WHAT YOU WILL DO: Below are records; please write out exactly the lines from the first line through the line containing "Viewport: 1858px width, 1049px height.", with no pictures.
•••••
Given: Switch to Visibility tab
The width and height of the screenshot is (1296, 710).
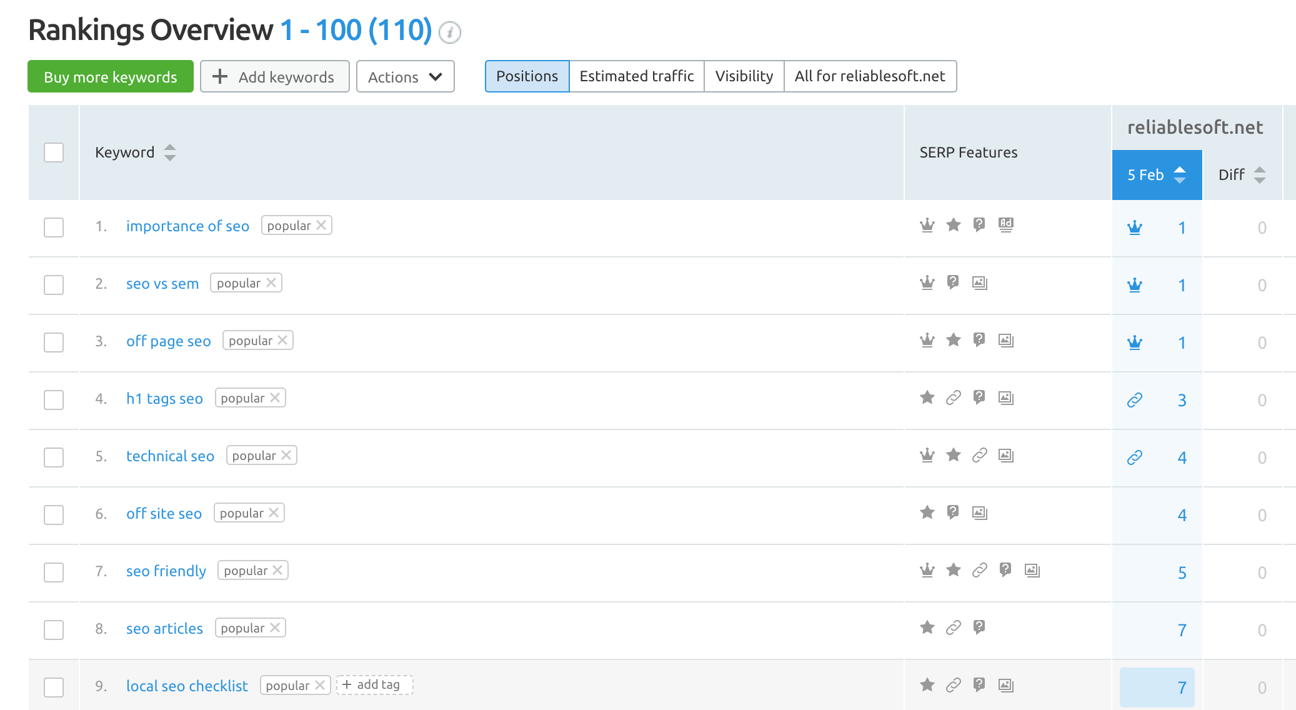Looking at the screenshot, I should [744, 76].
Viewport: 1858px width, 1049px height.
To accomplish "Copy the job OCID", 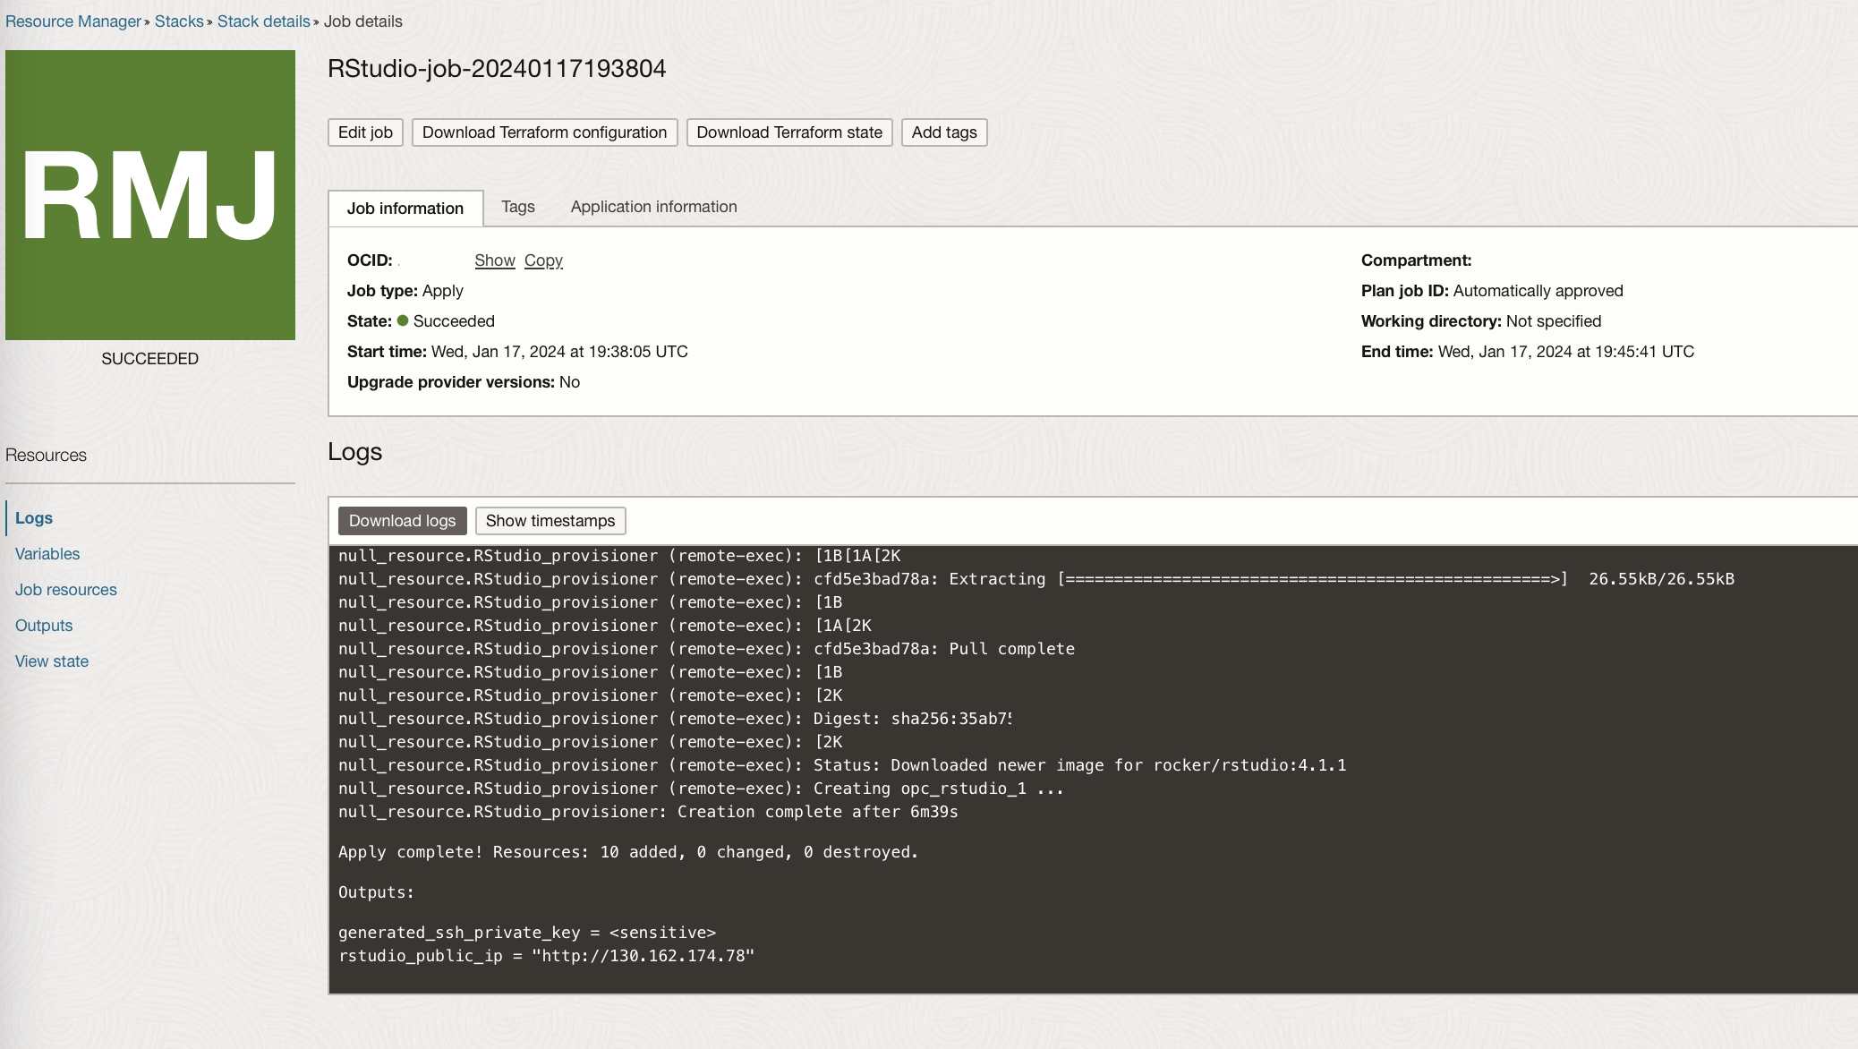I will [543, 260].
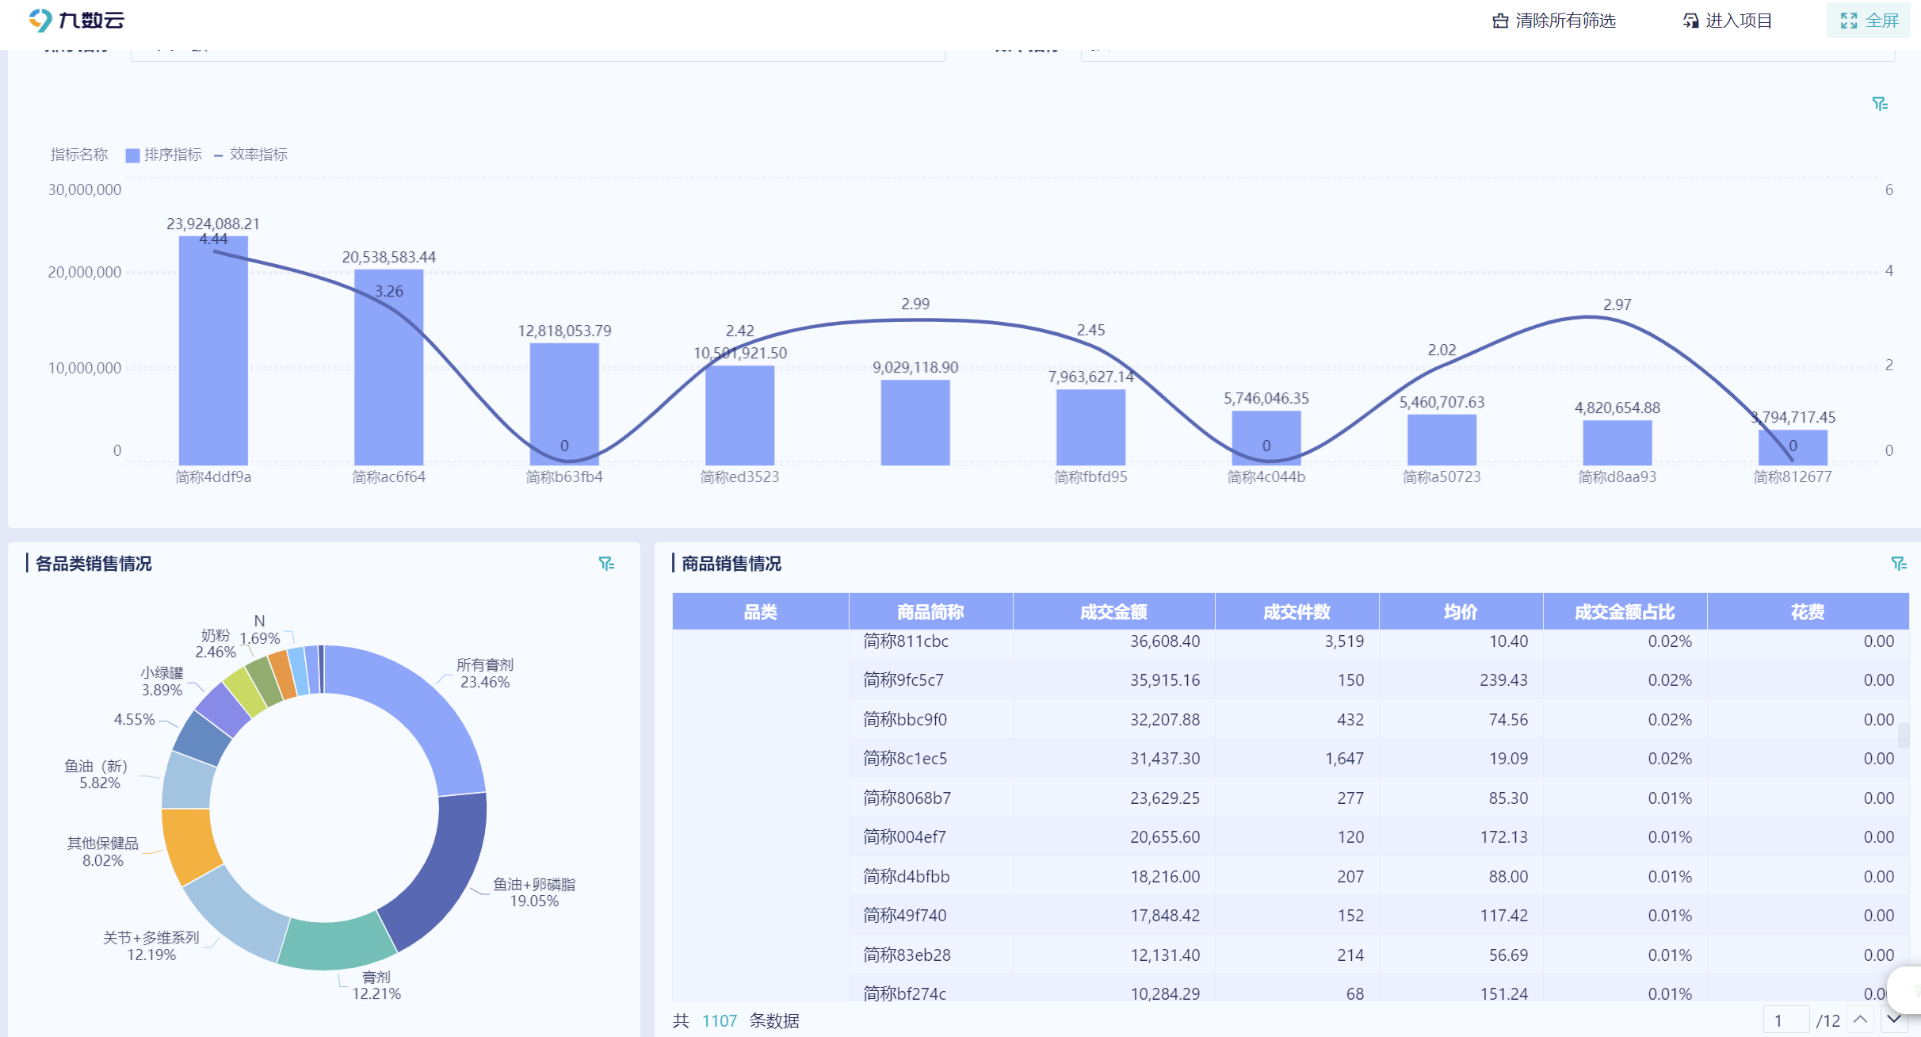Viewport: 1921px width, 1037px height.
Task: Click the 九数云 logo icon
Action: [x=40, y=20]
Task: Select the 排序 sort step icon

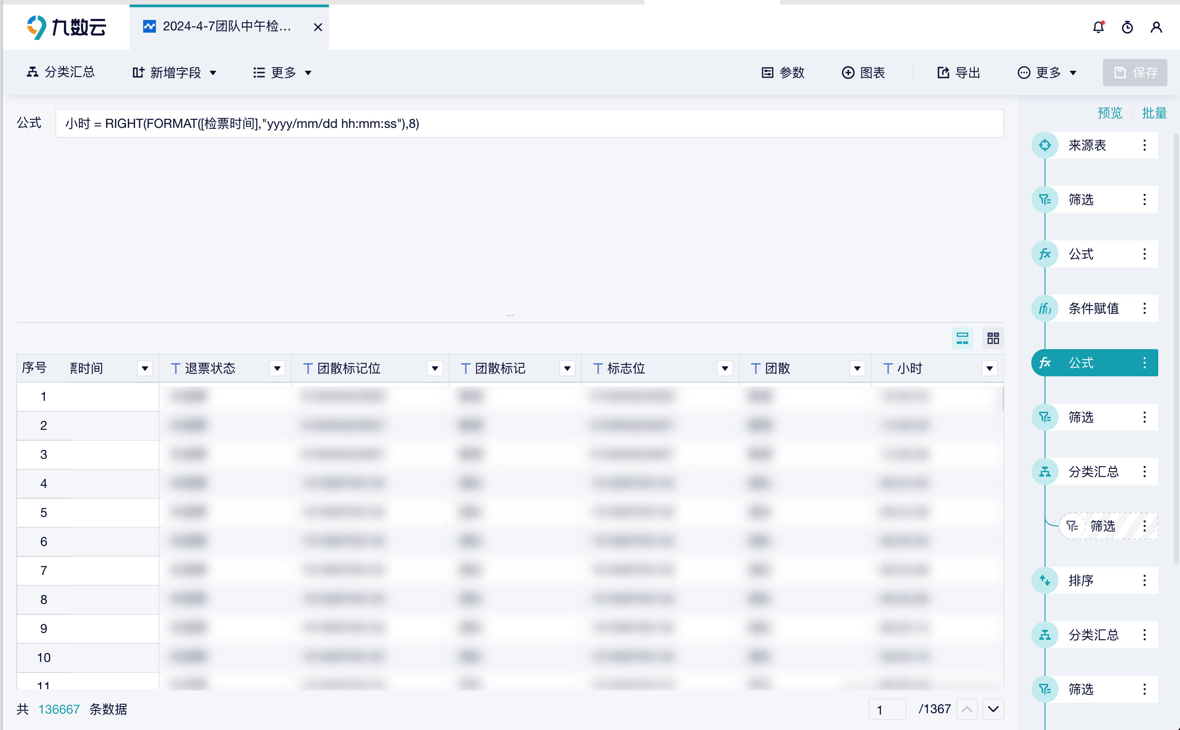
•••••
ANSWER AREA:
Given: Switch to Visibility tab
The width and height of the screenshot is (1296, 710).
Looking at the screenshot, I should [744, 76].
Viewport: 1858px width, 1049px height.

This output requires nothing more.